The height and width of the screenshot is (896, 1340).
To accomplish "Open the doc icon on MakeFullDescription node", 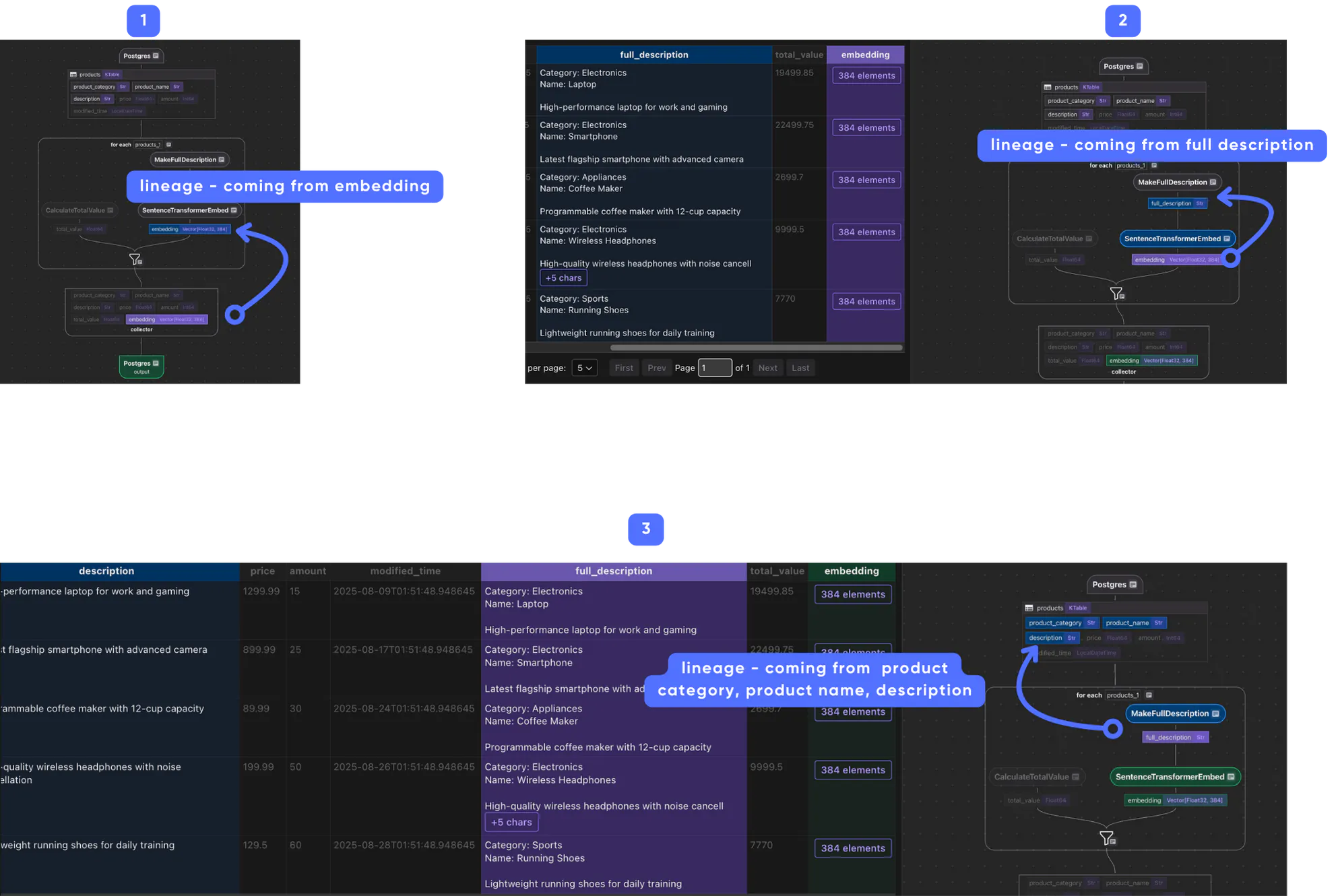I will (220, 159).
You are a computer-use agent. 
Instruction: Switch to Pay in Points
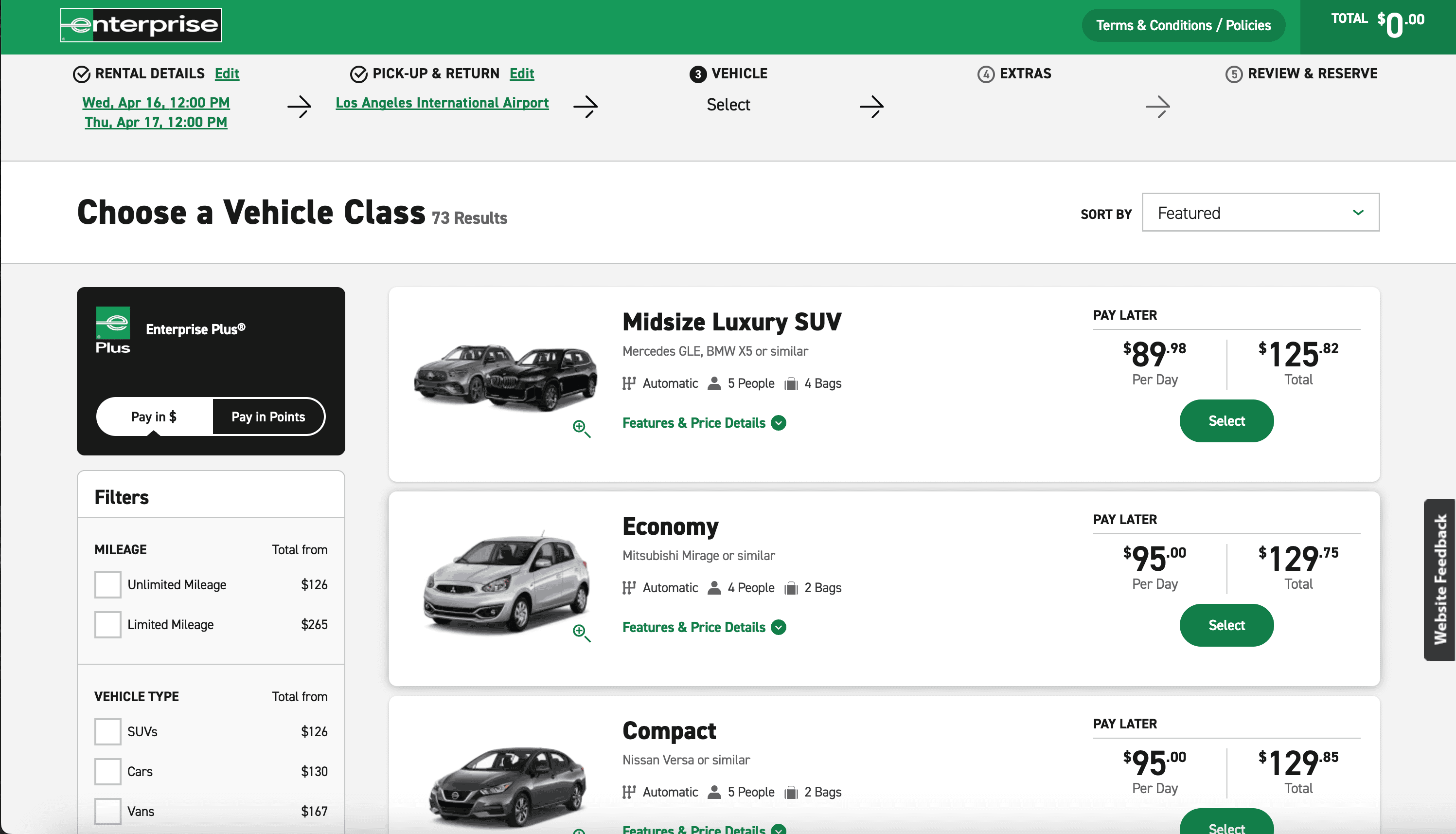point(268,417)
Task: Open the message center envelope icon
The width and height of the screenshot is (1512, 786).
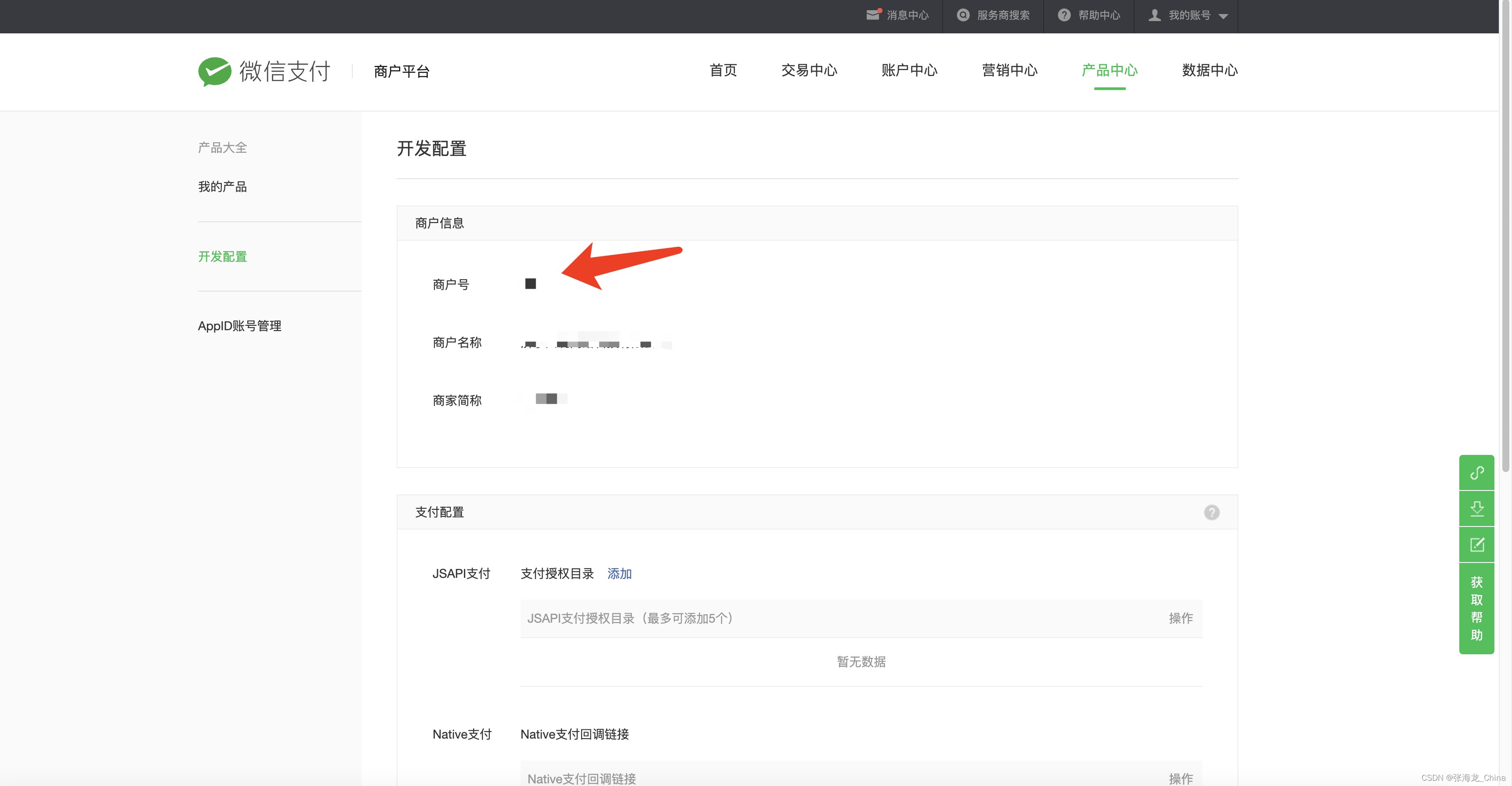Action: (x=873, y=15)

Work task => Repeat the lines of the records verbatim, starting at the line containing "Task: Open the message center envelope icon" and stopping after the final line. Images stay out.

Task output =>
Task: Open the message center envelope icon
The width and height of the screenshot is (1512, 786).
Action: (x=873, y=15)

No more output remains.